The next year was 2005, and our airport was shut down because of hurricane Wilma, which meant I couldn't join my friends at the abbey. I didn't get back to Mepkin until 2006, and again, I loved it. In 2007, we planned to go MLK week-end, but then we couldn't. I went back in 2009, 2010, and 2011. So, I've been away from Mepkin more than I've actually made the pilgrimage in the autumn.
Still there's something about the shift from summer to fall that makes me yearn for Mepkin Abbey. This year, for a variety of reasons, I'll meet my friends there in late January. Last year, we met there the first week-end of February, and that worked well. If we spend the next day making our pilgrimage in the winter, will my yearnings shift?
Or is it something about the change of light that signals a change of scenery? Some days I miss Mepkin; other days I miss the mountains, especially as people post their pictures of trips to wineries and blazing foliage. Some autumnal days find me missing my undergraduate and grad school days--the campus coming back to life, the start of classes, the blazing heat that in a few weeks would turn to a hint of crispness as the first cold fronts blew through.

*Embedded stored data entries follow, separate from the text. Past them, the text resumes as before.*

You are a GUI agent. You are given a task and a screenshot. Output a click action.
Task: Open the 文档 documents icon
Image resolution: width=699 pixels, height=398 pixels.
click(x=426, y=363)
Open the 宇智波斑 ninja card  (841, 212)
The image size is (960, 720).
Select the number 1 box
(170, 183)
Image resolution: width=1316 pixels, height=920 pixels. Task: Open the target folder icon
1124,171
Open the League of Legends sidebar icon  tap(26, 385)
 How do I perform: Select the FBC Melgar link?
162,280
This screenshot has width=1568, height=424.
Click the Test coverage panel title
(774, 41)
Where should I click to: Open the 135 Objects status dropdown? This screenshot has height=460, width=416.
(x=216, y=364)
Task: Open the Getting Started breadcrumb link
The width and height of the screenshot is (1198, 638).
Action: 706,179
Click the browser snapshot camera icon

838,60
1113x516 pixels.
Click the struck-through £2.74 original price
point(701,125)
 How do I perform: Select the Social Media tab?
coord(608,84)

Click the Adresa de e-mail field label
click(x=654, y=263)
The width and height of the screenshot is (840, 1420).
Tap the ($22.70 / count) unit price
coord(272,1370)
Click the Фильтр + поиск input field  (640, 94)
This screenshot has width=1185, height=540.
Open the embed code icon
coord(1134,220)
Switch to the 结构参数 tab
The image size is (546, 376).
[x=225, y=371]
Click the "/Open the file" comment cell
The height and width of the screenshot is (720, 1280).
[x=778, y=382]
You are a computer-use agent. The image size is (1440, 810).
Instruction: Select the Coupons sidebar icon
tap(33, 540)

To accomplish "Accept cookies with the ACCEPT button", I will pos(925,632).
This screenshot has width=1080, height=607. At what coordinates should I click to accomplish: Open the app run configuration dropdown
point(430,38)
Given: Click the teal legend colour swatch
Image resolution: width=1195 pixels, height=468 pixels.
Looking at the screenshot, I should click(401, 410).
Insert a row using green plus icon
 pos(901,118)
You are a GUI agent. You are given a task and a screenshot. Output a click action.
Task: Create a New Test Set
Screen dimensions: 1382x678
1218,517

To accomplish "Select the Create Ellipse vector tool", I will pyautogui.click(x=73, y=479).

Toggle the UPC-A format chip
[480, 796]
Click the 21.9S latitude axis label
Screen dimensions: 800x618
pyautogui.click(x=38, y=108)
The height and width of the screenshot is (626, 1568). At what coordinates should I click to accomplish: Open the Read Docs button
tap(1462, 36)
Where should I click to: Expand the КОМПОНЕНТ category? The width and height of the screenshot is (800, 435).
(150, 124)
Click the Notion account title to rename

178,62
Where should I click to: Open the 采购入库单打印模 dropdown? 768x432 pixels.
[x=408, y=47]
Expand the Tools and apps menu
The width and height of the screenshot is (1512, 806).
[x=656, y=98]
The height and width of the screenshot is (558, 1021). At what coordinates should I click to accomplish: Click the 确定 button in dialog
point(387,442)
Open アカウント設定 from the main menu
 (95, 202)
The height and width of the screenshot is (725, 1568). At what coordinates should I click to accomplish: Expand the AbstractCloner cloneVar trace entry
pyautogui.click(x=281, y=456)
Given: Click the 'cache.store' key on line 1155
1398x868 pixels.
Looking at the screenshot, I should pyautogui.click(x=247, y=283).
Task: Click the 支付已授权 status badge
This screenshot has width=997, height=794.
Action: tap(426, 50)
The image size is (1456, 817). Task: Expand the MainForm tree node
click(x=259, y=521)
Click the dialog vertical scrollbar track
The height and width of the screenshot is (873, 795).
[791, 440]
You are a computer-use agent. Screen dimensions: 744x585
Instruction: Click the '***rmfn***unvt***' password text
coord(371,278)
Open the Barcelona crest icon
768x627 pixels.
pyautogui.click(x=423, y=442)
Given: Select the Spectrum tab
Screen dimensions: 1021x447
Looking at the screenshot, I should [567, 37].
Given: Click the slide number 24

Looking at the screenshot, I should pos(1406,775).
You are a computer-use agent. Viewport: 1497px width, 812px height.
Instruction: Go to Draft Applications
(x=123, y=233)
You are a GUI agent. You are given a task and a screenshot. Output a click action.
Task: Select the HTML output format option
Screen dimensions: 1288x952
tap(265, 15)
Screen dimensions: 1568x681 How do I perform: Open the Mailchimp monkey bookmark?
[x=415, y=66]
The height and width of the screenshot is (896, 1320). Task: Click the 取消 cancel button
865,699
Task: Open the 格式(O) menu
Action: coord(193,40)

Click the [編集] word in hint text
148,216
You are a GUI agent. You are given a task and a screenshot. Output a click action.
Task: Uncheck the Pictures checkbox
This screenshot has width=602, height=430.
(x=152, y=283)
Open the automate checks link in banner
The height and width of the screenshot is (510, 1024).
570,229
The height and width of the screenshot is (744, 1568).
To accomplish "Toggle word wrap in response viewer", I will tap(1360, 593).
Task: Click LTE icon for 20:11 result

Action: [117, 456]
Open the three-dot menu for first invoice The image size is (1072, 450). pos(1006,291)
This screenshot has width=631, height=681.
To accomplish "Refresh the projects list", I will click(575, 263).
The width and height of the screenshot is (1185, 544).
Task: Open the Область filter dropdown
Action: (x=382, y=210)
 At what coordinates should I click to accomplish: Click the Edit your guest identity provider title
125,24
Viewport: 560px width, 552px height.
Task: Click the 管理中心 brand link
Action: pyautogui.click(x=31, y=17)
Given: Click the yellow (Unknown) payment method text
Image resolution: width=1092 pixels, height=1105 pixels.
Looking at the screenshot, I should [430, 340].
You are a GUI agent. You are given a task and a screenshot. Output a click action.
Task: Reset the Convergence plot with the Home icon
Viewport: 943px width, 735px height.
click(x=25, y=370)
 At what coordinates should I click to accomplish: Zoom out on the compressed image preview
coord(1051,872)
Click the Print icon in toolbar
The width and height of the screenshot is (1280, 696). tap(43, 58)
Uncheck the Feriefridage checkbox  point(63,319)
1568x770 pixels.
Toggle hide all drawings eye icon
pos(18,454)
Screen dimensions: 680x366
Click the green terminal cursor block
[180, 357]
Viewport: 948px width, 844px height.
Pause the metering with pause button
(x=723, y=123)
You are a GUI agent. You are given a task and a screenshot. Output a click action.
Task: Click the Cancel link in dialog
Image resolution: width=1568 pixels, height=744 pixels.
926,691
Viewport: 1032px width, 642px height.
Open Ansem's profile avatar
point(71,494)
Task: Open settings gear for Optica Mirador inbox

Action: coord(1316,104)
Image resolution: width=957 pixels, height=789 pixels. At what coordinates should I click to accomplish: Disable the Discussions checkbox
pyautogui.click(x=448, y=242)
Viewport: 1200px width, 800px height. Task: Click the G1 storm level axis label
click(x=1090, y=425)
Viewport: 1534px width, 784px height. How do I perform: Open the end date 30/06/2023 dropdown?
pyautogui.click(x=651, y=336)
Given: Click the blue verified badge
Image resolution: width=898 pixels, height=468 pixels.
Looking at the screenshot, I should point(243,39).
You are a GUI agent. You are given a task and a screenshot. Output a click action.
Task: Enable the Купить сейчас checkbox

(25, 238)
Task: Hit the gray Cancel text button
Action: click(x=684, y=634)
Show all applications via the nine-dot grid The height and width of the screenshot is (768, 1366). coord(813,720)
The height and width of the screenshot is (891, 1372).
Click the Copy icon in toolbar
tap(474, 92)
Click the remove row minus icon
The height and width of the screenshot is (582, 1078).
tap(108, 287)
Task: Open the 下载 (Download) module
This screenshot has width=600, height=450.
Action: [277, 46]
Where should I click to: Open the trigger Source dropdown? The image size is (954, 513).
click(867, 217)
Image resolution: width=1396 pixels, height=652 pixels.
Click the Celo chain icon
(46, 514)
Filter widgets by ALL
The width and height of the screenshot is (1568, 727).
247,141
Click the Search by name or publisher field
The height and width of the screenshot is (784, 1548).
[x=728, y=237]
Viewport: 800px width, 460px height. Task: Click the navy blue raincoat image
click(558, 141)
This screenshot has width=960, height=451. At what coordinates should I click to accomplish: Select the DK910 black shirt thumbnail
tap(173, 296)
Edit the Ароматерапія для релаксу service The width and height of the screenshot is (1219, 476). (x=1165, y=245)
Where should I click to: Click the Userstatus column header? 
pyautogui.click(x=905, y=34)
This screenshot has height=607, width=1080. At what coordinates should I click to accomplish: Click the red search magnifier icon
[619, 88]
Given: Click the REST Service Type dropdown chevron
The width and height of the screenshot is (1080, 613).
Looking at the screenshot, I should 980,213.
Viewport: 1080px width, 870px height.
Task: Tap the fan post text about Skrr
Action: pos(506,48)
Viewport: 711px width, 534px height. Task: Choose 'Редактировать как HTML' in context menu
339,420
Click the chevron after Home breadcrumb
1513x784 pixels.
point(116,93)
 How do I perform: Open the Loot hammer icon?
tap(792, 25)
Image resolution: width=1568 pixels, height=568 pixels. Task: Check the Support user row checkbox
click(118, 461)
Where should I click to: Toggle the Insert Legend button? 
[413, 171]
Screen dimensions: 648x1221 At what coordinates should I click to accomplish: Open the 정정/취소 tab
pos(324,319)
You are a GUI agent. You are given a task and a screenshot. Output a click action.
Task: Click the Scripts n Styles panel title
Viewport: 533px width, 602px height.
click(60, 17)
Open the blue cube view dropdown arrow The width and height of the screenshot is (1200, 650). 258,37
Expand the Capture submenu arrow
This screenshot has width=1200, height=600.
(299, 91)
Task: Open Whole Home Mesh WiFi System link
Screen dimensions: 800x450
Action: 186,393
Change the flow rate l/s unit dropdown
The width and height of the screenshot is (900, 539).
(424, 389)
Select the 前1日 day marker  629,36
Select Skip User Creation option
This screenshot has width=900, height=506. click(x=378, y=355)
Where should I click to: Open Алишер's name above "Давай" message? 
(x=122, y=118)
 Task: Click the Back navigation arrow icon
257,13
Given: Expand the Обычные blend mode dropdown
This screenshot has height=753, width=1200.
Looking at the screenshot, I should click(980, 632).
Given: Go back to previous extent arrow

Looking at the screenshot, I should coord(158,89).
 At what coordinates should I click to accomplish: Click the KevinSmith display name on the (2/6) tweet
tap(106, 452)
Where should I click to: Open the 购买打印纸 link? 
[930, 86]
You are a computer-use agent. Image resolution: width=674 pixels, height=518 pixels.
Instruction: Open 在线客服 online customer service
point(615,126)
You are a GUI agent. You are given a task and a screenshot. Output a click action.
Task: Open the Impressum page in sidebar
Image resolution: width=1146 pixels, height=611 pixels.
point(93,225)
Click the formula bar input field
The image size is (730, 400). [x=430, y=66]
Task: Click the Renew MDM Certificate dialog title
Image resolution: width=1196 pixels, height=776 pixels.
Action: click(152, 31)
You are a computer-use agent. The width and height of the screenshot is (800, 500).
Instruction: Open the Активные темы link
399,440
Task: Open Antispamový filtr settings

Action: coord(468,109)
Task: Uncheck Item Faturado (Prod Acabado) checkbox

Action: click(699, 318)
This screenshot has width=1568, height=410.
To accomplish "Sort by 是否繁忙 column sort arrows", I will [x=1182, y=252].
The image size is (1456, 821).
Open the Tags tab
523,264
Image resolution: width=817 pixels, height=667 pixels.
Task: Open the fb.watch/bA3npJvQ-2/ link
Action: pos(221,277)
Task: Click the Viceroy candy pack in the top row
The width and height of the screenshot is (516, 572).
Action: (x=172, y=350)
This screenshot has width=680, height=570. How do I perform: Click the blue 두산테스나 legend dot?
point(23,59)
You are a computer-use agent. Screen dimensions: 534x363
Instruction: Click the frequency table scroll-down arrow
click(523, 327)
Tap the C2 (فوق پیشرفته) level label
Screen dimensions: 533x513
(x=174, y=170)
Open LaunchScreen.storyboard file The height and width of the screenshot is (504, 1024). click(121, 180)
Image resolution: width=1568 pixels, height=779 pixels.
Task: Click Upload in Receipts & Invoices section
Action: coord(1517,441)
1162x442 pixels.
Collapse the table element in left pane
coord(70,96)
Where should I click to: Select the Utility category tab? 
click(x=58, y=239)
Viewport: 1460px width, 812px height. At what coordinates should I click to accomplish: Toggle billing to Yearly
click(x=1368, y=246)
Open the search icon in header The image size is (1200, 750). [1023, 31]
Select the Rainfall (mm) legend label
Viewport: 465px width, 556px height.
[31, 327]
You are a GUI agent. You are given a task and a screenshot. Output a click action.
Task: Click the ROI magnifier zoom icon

But what I'm missing most is a recalibration that comes from a spiritual trip. I remember walking barefoot in the labyrinth on a beautiful November morning (see this blog post). Before I was a blogger and a photographer, I spent a lot of time noticing how the sanctuary changed. I still haven't figured out the changing of the floral elements. I delighted in the huge urn that contained the kind of fake autumn leaves you'd pick up at a craft store, but I've also loved the flowers that clearly came from the gardens. I've learned a lot from how the monks use art to help celebrate their feast days.
I've also loved how different rhythms, more sacred ones, get into my head, and how it only takes about 36 hours. How I wish I could duplicate that at home. I read my prayer book alone, but it's not the same as chanting the Psalms. And yes, I could try chanting on my own. So far, I haven't.
Anyone who has read this blog much at all realizes how much these trips have changed me in ways both profound and minute. I've been reminded of how satisfying a simple meal of a soup and sandwich can be. I've discovered that even monks feel rushed--we're all in this human condition together. I've had great writing come together at Mepkin. I always leave with more ideas than I can use. I've felt the presence of God--and because I took the time to drop out of my regular life. That experience helps me feel the presence of God back home too.
Do I need to leave to accomplish those things? This autumn has been an experiment. I haven't travelled with my husband on his trips to board meetings, which usually has meant at least one trip to Lutheridge. I didn't make it to the retreat to plan the Create in Me retreat. My Mepkin trip will be postponed until early February.
And yes, I feel a bit depleted. I'm often feeling depleted in a different way once I've done all that travelling. But I'm not feeling spiritually drained the way that I do right now. Part of that depletion has to do with working on church building issues. Part of that has to do with ugliness at work. Part of my depletion is just the tiredness that comes after the euphoria of moving to a new house and selling the old one--nice problems to have, but wearying just the same.
I'm looking forward to Thanksgiving, where I will get back to Lutheridge and have some family time. I'm looking forward to Advent, a liturgical time which recharges me. I'm ready to regroup.